Entre deux branches d’arbre, dans un creux, un cocon. Un homme l’observe. Il devine une ouverture minuscule dans cet œuf qui ressemble à un morceau d’écorce. Un papillon, bientôt, va naître. L’homme le voit qui s’insinue par ce trou trop menu pour lui, et qui s’efforce, et qui s’échine, un millimètre après un autre, et qui semble tant s’épuiser qu’il s’arrête, à demi sorti.
«La pauvre bête n’en peut plus, se dit l’homme. Je vais l’aider. »

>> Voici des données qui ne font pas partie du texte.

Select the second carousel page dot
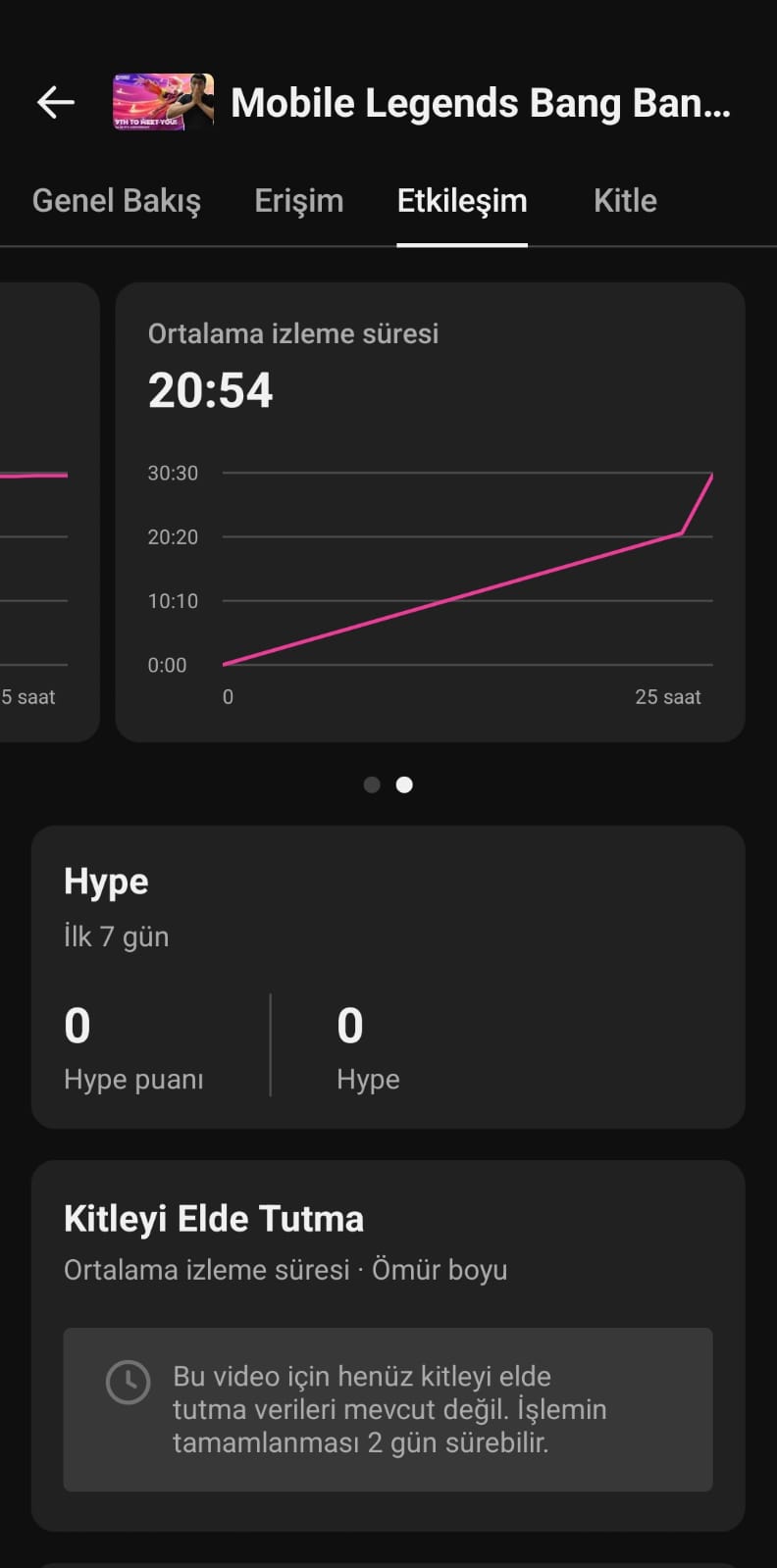 [404, 784]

De la pointe de son couteau il élargit la porte étroite. Le papillon, d’une poussée, vient au monde enfin, se délivre, mais son corps est gonflé, pesant, et ses ailes sont trop petites, elles paraissent ratatinées. L’homme pense qu’elles vont bientôt se déployer, et que ce ventre qui se traîne, obèse, disgracieux, va perdre ce poids qui l’encombre, mais non, le papillon est informe à jamais.

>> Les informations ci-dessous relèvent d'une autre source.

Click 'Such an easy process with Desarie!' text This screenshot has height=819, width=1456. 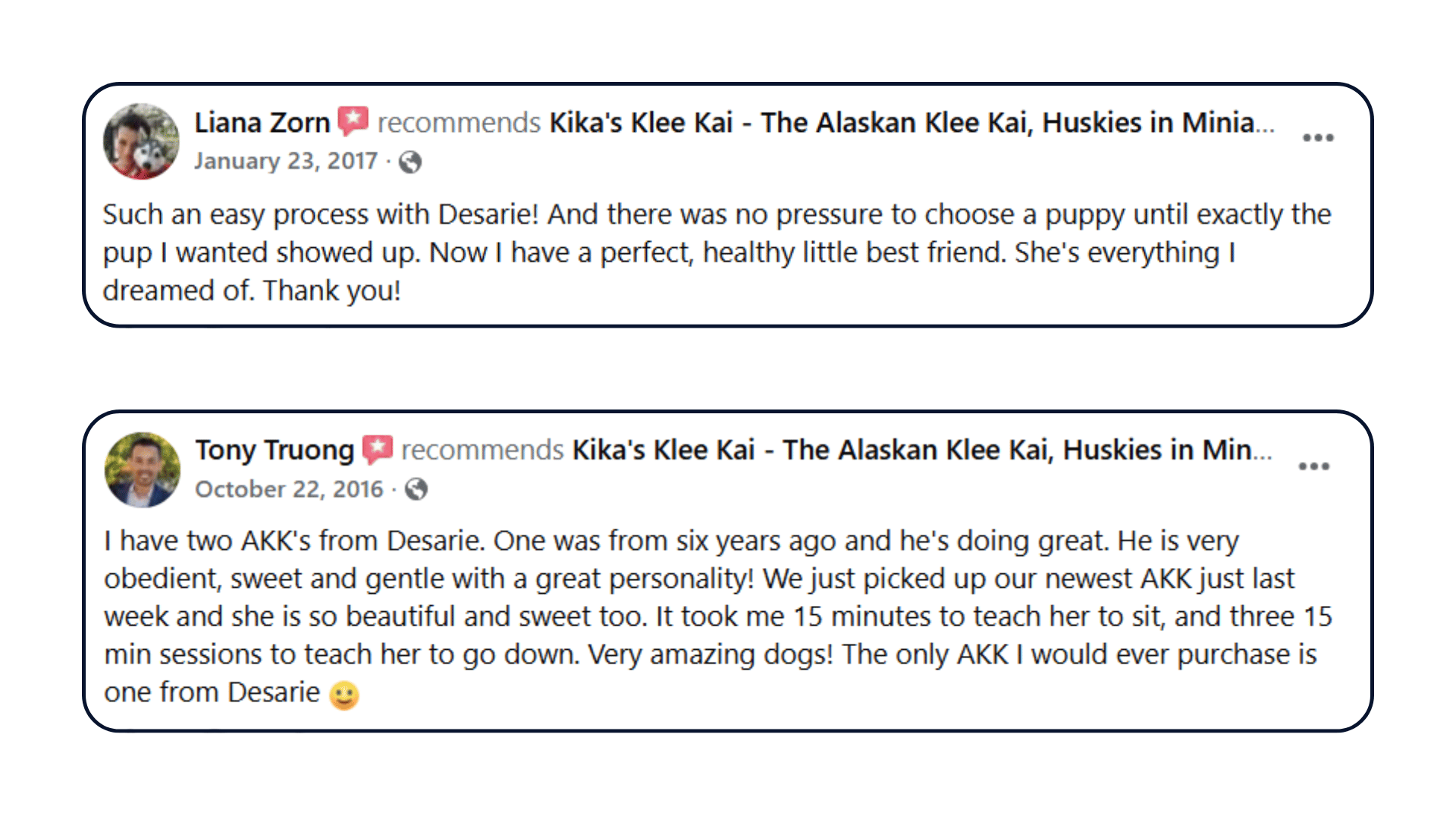(321, 215)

L’homme ne savait pas que l’insecte, pour vivre, avait besoin de son combat, que son effort exténuant contre l’exiguïté du seuil poussait le liquide du corps vers les ailes encore chétives pour leur donner leur force, leur exacte beauté, leur juste dimension. Il avait cru bien faire, comme nous qui voulons aplanir les obstacles devant les pas de nos enfants. Ils n’en seront pas forcément plus heureux et risquent d’en rester infirmes.
(d’après Henri Gougaud)
Mon esprit de maman est particulièrement retenu par la pertinence de ce récit. Notre générosité spontanée de parents et plus précisément de mères (étant femme, je parlerai au nom de celles-ci dont la nature même est de donner) nous conduit bien souvent à la même erreur.
Sachons nous souvenir au quotidien (tout commence par les petits gestes) de cette belle histoire afin de parvenir à retenir nos mains avant d’offrir une aide qui ne nous a pas été demandée. Et ceci ne concerne pas que les enfants !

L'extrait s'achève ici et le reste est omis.